MCM3AP and POMP Mutations Cause a DNA-Repair and DNA-Damage-Signaling Defect in an Immunodeficient Child

Immunodeficiency patients with DNA repair defects exhibit radiosensitivity and proneness to leukemia/lymphoma formation. Though progress has been made in identifying the underlying mutations, in most patients the genetic basis is unknown. Two de novo mutated candidate genes, MCM3AP encoding germinal center-associated nuclear protein (GANP) and POMP encoding proteasome maturation protein (POMP), were identified by whole-exome sequencing (WES) and confirmed by Sanger sequencing in a child with complex phenotype displaying immunodeficiency, genomic instability, skin changes, and myelodysplasia. GANP was previously described to promote B-cell maturation by nuclear targeting of activation-induced cytidine deaminase (AID) and to control AID-dependent hyperrecombination.

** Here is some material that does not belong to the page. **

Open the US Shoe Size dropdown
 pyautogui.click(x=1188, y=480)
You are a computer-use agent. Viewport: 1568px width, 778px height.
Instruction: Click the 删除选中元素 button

POMP is required for 20S proteasome assembly and, thus, for efficient NF-κB signaling. Patient-derived cells were characterized by impaired homologous recombination, moderate radio- and cross-linker sensitivity associated with accumulation of damage, impaired DNA damage-induced NF-κB signaling, and reduced nuclear AID levels. Complementation by wild-type (WT)-GANP normalized DNA repair and WT-POMP rescued defective NF-κB signaling. In conclusion, we identified for the first time mutations in MCM3AP and POMP in an immunodeficiency patient. These mutations lead to cooperative effects on DNA recombination and damage signaling. Digenic/polygenic mutations may constitute a novel genetic basis in immunodeficiency patients with DNA repair defects.